Ahora los días eran cálidos, y las casas tenían las ventanas abiertas de par en par. También yo salía al campo, extendía una manta en el suelo, y colocaba a Benjamin encima. Benjamin se estaba poniendo muy gordito, creía yo: tenía los ojos muy abiertos y llenos de vida, y prestaba atención a todo. Pero, en lo que concierne a mí, tenía el espíritu turbio. Ya nunca veía en sueños a mis seres queridos. Mi sueño era profundo, pero opaco, como si yaciera a los pies de una tumba. ¿Dónde estáis, amados míos? Tanteaba en la oscuridad, y me despertaba cubierta de sudor. Pasaba gran parte del día al aire libre, sin acercarme a las tabernas para no caer en la tentación. Había muchas tabernas en aquel pueblecito, y la mayoría eran de los judíos. Durante la fiesta y los días intermedios no se notaba el olor del vodka, pero ahora flotaba por todas las esquinas, despertando mi deseo.

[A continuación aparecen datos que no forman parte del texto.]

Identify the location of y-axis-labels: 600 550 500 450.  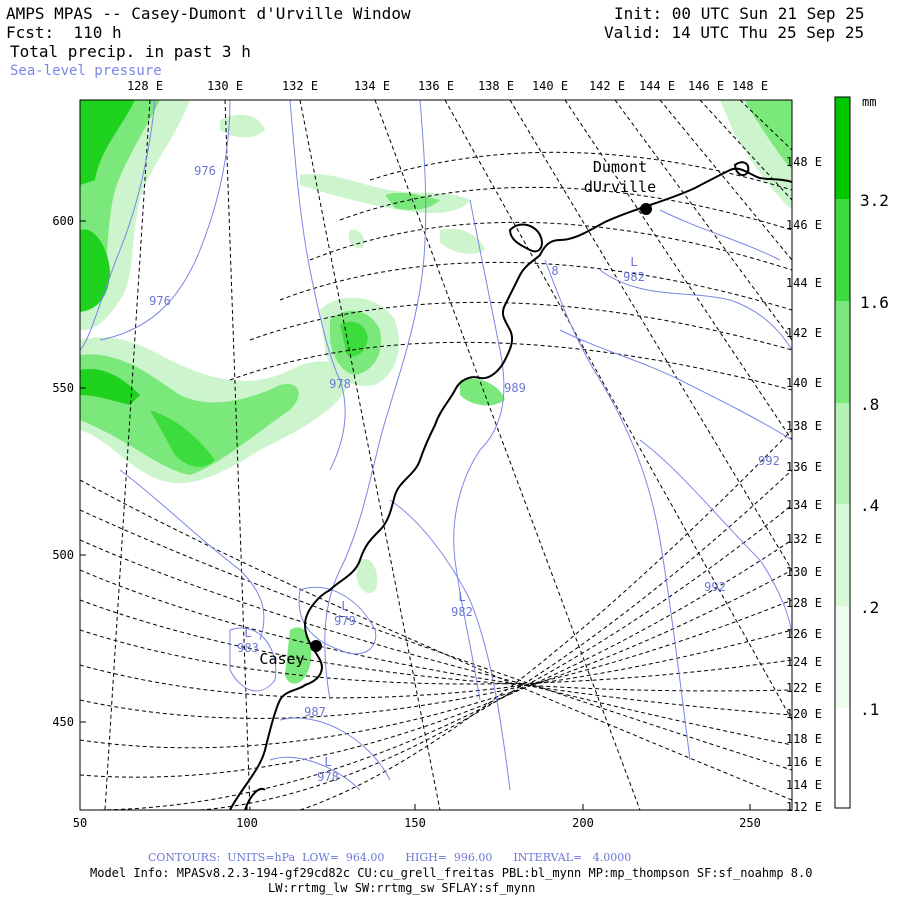
(63, 472).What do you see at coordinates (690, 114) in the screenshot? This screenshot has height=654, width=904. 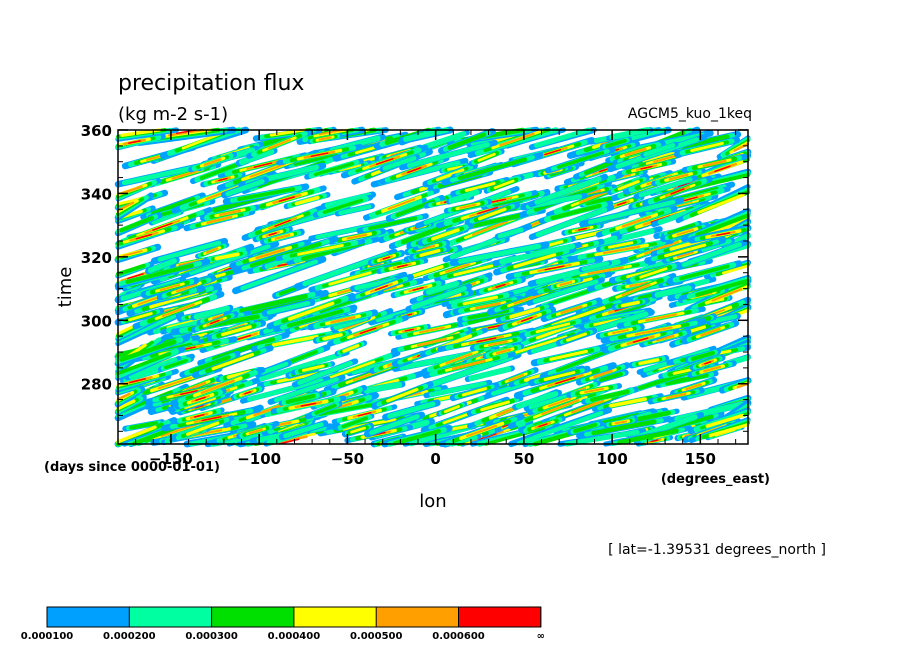 I see `model-label: AGCM5_kuo_1keq` at bounding box center [690, 114].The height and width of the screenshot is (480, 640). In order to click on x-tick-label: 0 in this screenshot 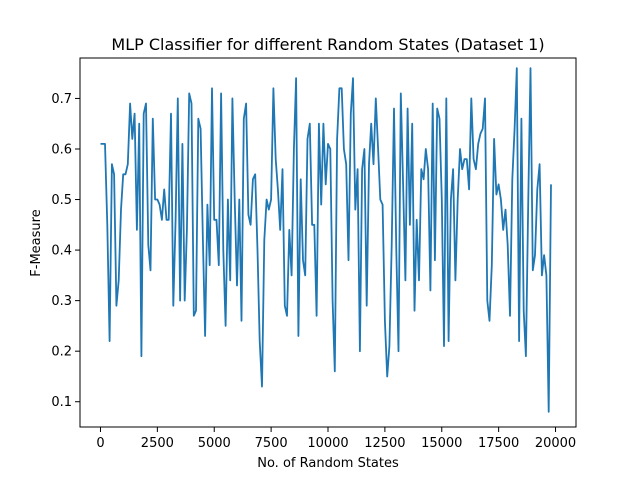, I will do `click(100, 444)`.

La casera no hablaba mucho conmigo; tenía el rostro reconcentrado y, cuando yo le hacía alguna pregunta, respondía con la mayor concisión. Una noche me despertó una pesadilla: un matón ruteno trataba de arrancarme a Benjamin de los brazos. Se parecía a uno de mis primos. Yo forcejeaba con él con todas mis fuerzas y, cuando veía que no podía ganarle, le clavaba los dientes. Él me soltaba y se largaba. Aquel mal sueño me dejó marcada, y al día siguiente me encontraba muy débil. Tenía los dedos congelados. Bajé al campo, pero no dejé a Benjamin jugar sobre la manta, sino que lo tuve en brazos. Aquella noche, oí que el casero le preguntaba a su mujer: «¿Cuándo va a irse?».

—Dentro de dos semanas.

—Ya no la soporto.

—No hace nada malo, ni se la oye.

—Necesito la buhardilla como el aire que respiro. ¿Cómo has podido hacerme esto?

—No teníamos dinero en efectivo, ¿te acuerdas?

—¿Y me privas de mi rincón por dinero en efectivo?

—Perdóname —dijo la mujer con voz ahogada.

Al día siguiente me levanté temprano, empaqué mis escasas pertenencias, abrigué a Benjamin, y les hice saber que dejaba la casa.